AI subsets of machine learning and deep learning use algorithms to learn patterns from input data, and are categorized into supervised learning (labeled data required), unsupervised learning (no labels), and semi-supervised learning (partially labeled). Id. at 386. Network-based approaches, which analyze graph data representing relationships among drugs, targets, genes, and pathways, are particularly powerful in disease-centric repurposing, excelling at uncovering previously undiscovered relationships between drugs and their potential targets. Id. at 387.
Computational predictions, however promising, must be validated. The authors emphasize that experimental and clinical validation are crucial steps following AI-based repurposing, as they confirm real-world accuracy and reliability. Id. at 389. Validation approaches include iPSC-derived models (e.g., neurons from Alzheimer’s patients), animal models, and real-world evidence drawn from electronic health records or health insurance claims data. Id. at 383.
Demonstrated Success and Persistent Challenges
AI-driven repurposing has already yielded meaningful results for the treatment of Alzheimer’s disease, cardiovascular disease, cancer and COVID-19. Id. at 389-390.
Yet the challenges to widespread adoption are significant. Complex AI models demand computationally expensive hyperparameter tuning. Id. at 391. Large language models, while promising for integrating heterogeneous data, are susceptible to hallucinations and biased outputs. Id. Data security remains a concern: patient-level multiomics and clinical data require robust protections such as federated learning and interoperability standards. Id. Perhaps most critically, multiomics and clinical data arise from heterogeneous patient samples across different laboratories and health care systems, making harmonization difficult. Id. Progress will require genuine cross-disciplinary collaboration between biopharmaceutical companies, academic institutions, clinicians, and computational scientists working together. Id.
----
Action item A:
Answer these questions from the drug repurposing excerpt, one line each:
(i) What kind of data does supervised learning require?
(ii) Which two sources does real-world evidence come from?
(iii) What two weaknesses of large language models does the excerpt name?
Action item B:
Write a continuation of the drug repurposing excerpt that picks up after its final sentence.

Data provided:
----
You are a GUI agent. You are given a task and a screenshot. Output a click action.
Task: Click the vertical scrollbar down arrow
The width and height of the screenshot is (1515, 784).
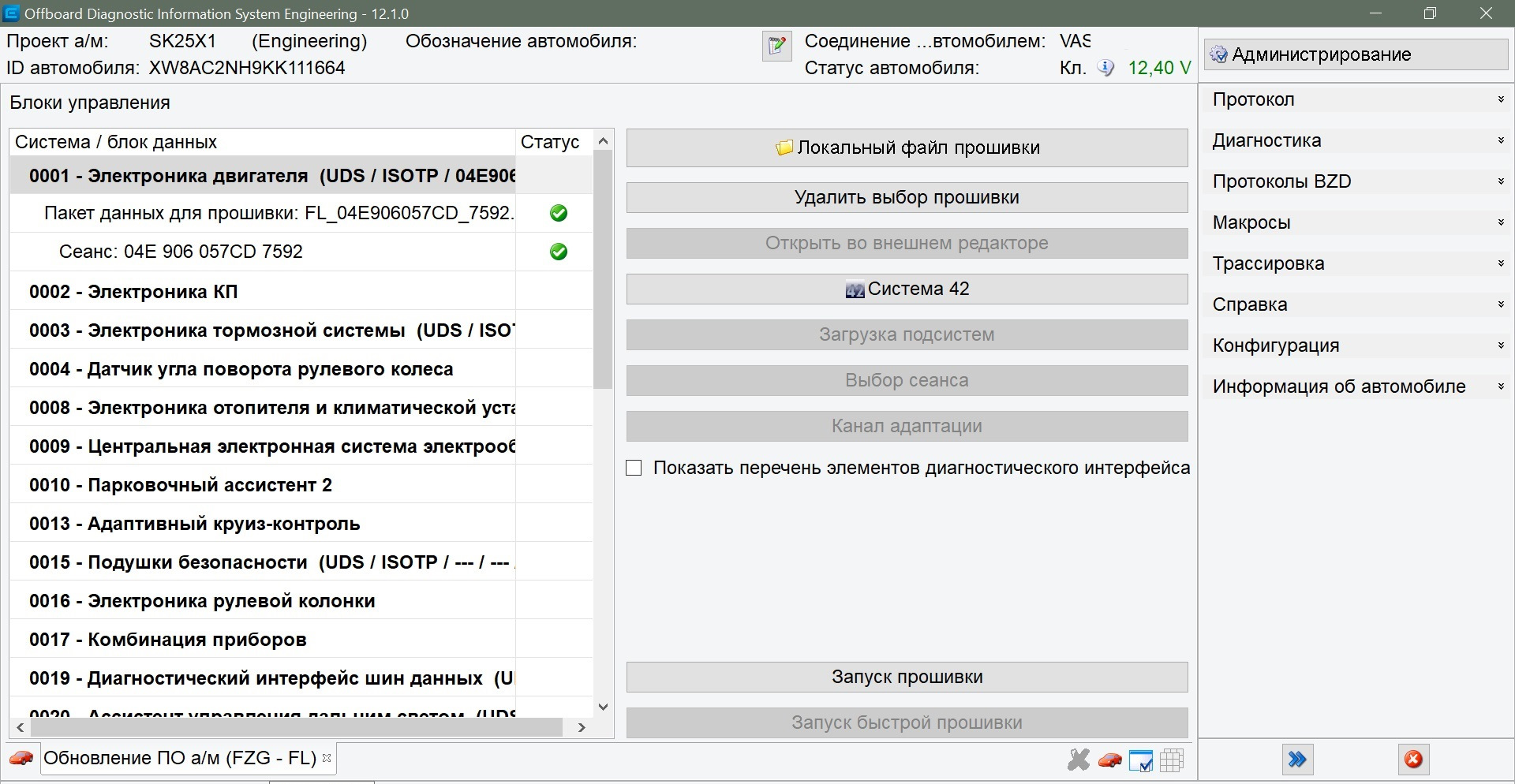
----
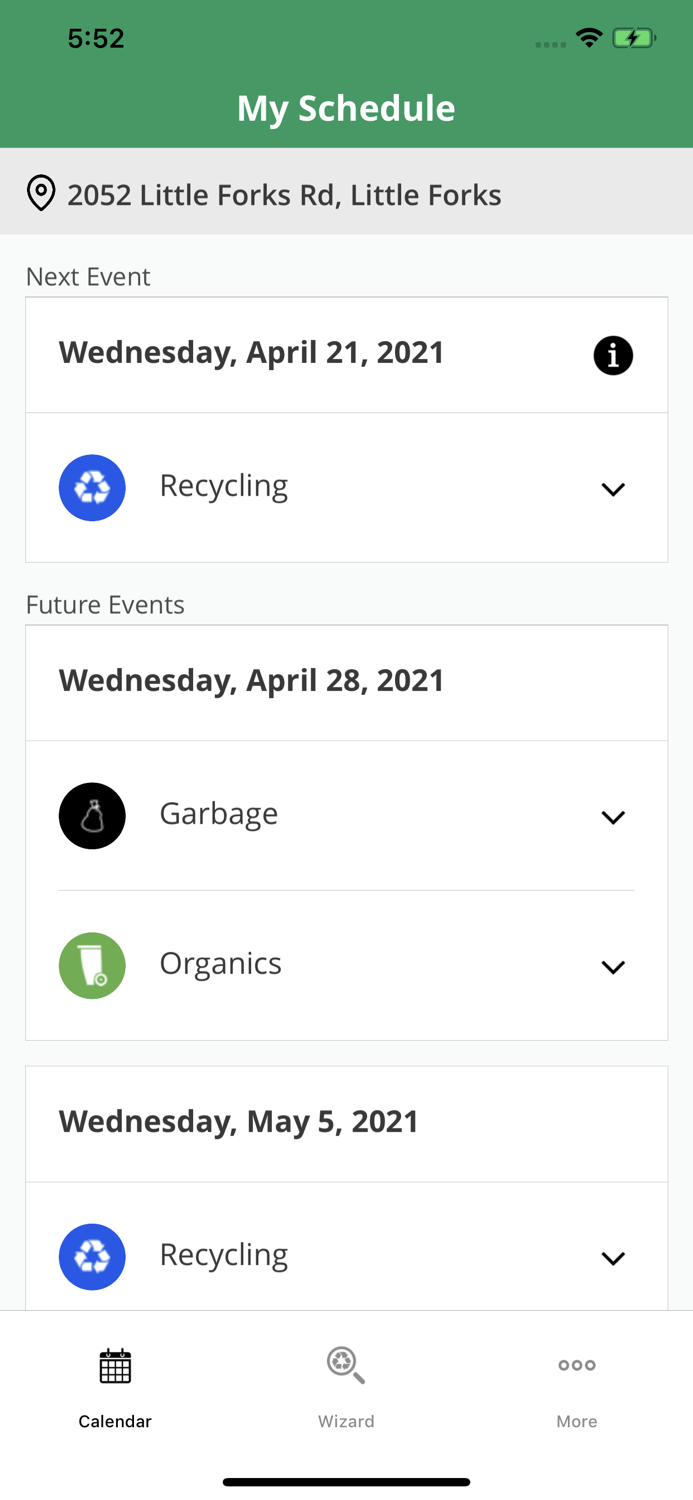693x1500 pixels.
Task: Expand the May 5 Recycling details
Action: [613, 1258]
----
Expected answer A:
(i) Labeled data.
(ii) Electronic health records and health insurance claims data.
(iii) Hallucinations and biased outputs.

Expected answer B:
The IP Angle: Why Patent Attorneys Should Be Paying Attention
From an intellectual property standpoint, AI-driven drug repurposing raises questions worth tracking. When an algorithm identifies a new use for an existing compound, what is the patentable invention: the method of treatment, the algorithm itself, or the data pipeline that made discovery possible? Can novel analogs and derivatives be developed? Does the repurposing require new formulations and dosing schedules? Second, medical-use claims have long been part of the pharmaceutical patent toolkit, but the involvement of AI in generating those discoveries may complicate inventorship analysis and raise questions about the sufficiency of disclosure and enablement.
There is also the question of data as a competitive asset. Fu et al. note that biopharmaceutical companies possess massive datasets that cannot be shared due to intellectual property concerns. The proprietary databases, curated knowledge graphs, and trained models underlying AI-driven repurposing represent significant intangible value potentially protectable through trade secret, patent, or a combination of strategies.
For those of us advising clients in this space, the conclusion of the Fu et al. review resonates: “AI is an indispensable aspect of the future of drug repurposing and precision medicine for challenging human diseases”. Id. at 391. The legal frameworks surrounding these discoveries will need to evolve in tandem with science.